* Material for the task:
§ §

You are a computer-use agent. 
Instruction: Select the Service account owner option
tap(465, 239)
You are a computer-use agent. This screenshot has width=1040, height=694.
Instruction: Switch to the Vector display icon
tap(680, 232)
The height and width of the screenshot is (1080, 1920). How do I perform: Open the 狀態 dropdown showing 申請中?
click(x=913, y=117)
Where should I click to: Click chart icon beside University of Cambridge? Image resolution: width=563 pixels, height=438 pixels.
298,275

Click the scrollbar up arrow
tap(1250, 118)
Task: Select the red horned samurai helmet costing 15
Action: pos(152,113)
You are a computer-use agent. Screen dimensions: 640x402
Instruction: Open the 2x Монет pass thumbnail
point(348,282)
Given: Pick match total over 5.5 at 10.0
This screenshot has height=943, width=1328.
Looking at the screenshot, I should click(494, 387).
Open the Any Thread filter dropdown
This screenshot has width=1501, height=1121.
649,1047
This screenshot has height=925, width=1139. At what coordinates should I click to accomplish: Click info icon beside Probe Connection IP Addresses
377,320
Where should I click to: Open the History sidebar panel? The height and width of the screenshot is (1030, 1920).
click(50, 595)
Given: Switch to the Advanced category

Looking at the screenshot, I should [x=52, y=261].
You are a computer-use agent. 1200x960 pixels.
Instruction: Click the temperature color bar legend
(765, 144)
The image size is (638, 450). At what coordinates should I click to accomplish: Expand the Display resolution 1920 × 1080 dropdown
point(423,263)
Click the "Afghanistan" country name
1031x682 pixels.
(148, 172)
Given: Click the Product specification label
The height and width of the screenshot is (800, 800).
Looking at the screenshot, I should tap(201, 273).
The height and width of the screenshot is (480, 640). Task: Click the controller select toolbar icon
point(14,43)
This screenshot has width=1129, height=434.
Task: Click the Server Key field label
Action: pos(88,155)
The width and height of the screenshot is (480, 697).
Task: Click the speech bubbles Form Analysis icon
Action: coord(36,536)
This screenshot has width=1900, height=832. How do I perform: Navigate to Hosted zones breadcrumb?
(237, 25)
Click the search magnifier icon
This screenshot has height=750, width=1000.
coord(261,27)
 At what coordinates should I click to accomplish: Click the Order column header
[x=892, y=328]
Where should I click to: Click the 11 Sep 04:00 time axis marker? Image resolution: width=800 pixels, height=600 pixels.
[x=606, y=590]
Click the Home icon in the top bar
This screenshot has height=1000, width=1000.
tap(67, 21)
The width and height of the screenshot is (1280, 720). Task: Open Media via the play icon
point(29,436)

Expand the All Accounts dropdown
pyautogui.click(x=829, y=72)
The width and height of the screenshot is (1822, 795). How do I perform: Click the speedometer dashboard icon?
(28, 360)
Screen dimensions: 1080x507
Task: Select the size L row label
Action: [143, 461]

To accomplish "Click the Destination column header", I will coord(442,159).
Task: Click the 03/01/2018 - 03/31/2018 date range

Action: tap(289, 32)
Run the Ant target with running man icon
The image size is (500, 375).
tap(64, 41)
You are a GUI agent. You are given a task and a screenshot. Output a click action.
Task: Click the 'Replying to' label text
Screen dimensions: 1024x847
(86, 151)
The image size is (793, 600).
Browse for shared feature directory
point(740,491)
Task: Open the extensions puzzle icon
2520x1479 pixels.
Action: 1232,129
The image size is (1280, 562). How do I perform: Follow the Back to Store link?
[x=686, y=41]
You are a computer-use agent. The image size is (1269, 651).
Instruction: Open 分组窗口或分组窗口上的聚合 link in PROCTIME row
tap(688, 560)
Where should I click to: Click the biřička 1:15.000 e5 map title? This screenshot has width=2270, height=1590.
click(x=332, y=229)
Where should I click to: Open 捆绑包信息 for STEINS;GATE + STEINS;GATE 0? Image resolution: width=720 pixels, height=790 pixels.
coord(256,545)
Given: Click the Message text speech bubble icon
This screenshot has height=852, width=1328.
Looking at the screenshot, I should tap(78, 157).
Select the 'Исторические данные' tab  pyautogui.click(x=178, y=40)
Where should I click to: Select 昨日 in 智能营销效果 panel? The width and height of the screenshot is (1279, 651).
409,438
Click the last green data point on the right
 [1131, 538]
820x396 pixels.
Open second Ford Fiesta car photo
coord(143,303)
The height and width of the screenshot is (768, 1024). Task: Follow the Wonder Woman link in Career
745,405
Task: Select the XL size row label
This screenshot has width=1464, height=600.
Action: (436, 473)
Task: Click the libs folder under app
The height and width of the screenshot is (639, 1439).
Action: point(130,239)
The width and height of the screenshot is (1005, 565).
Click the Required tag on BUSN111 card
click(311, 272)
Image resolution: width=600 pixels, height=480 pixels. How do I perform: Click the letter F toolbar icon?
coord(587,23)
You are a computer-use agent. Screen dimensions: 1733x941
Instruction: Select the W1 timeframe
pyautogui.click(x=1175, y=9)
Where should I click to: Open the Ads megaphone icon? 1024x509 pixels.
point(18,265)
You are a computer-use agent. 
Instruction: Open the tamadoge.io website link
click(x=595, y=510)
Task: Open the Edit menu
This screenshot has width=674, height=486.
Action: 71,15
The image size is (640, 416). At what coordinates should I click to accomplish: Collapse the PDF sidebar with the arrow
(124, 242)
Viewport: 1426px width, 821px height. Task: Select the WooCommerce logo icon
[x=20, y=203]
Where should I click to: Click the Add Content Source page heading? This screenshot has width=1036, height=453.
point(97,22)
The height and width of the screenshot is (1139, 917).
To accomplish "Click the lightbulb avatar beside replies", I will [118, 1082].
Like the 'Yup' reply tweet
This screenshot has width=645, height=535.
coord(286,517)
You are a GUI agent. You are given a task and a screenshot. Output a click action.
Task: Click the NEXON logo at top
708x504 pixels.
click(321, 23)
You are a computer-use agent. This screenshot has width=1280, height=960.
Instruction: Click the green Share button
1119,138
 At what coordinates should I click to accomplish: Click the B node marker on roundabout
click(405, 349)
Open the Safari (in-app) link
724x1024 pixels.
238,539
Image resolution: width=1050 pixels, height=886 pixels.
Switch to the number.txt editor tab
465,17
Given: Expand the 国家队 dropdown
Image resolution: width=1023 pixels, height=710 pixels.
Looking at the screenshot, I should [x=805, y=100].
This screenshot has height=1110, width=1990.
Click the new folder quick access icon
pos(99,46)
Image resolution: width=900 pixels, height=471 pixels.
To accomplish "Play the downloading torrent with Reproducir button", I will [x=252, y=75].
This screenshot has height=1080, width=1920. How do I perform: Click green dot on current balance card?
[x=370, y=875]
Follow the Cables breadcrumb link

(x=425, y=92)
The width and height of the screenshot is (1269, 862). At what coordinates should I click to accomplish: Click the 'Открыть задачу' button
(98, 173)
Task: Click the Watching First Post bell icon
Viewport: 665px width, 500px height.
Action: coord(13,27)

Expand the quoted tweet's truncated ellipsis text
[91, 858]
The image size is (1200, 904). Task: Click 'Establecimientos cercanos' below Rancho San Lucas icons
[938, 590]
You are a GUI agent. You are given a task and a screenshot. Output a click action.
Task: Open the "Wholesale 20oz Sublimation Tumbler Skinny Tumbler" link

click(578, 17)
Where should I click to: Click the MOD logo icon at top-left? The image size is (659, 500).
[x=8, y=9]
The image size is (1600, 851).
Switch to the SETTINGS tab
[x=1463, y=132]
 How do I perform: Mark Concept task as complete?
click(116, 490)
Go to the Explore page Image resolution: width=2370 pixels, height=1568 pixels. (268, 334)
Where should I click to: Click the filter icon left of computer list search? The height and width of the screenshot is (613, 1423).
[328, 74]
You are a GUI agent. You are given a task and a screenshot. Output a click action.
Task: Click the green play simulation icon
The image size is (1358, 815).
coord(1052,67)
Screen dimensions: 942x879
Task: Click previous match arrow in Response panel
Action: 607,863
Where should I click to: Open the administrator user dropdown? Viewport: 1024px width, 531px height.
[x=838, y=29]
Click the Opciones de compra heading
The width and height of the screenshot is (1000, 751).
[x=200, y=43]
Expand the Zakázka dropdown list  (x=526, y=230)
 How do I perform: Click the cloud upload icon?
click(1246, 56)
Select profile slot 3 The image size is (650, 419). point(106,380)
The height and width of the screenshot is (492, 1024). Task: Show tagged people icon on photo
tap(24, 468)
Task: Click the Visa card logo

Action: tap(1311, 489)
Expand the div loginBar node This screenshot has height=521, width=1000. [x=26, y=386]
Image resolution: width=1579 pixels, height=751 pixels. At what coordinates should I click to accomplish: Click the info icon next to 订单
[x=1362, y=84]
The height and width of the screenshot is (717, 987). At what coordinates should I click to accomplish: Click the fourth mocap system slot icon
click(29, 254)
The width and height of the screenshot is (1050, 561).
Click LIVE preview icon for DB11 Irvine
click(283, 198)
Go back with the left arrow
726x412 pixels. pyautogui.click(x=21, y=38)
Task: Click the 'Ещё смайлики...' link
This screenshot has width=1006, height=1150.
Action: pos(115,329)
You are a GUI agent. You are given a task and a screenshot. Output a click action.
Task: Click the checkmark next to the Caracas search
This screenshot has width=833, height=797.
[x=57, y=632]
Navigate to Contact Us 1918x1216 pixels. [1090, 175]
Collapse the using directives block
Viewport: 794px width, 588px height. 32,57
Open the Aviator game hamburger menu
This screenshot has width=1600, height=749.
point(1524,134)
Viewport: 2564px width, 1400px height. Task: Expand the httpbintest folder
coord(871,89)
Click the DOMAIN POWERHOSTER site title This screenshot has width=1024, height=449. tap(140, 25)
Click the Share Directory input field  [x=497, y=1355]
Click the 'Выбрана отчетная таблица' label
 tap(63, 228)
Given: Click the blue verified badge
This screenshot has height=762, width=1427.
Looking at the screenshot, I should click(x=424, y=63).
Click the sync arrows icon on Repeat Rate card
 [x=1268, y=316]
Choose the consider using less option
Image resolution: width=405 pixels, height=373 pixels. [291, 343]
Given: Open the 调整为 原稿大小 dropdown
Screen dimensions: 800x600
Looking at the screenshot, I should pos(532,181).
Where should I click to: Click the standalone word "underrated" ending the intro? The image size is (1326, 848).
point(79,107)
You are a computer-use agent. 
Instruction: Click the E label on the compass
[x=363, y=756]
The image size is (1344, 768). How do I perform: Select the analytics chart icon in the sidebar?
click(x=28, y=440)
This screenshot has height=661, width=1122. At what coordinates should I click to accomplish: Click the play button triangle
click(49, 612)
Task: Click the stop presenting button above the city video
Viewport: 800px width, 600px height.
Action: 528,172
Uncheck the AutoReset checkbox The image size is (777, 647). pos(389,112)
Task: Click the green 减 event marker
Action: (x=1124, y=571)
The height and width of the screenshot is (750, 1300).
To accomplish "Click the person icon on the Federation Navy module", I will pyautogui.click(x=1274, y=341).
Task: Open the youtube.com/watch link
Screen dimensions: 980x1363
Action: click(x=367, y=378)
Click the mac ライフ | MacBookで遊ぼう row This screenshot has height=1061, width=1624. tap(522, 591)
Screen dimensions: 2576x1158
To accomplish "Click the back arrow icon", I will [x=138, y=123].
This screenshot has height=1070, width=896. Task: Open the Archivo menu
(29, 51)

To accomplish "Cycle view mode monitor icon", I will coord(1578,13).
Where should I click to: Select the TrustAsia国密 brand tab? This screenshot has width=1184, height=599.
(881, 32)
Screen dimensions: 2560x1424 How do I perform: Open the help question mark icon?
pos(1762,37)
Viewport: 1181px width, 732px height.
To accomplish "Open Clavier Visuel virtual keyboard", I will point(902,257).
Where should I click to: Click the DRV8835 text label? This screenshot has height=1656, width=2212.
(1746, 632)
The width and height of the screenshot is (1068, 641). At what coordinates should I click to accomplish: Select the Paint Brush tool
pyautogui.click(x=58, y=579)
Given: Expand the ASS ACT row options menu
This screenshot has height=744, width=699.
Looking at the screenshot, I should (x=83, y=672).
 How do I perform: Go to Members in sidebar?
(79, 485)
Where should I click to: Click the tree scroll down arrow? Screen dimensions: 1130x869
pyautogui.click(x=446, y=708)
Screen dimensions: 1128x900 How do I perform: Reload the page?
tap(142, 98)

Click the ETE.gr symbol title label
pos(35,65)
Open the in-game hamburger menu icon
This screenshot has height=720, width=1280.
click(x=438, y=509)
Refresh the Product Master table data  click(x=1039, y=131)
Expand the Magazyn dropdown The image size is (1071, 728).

§ §

Can you rewrite the records as a JSON list of strings, from the first line up to and including the line containing "click(x=913, y=117)", with one string per line and blank lines omitted?

[
  "You are a computer-use agent. ",
  "Instruction: Select the Service account owner option",
  "tap(465, 239)",
  "You are a computer-use agent. This screenshot has width=1040, height=694.",
  "Instruction: Switch to the Vector display icon",
  "tap(680, 232)",
  "The height and width of the screenshot is (1080, 1920). How do I perform: Open the 狀態 dropdown showing 申請中?",
  "click(x=913, y=117)"
]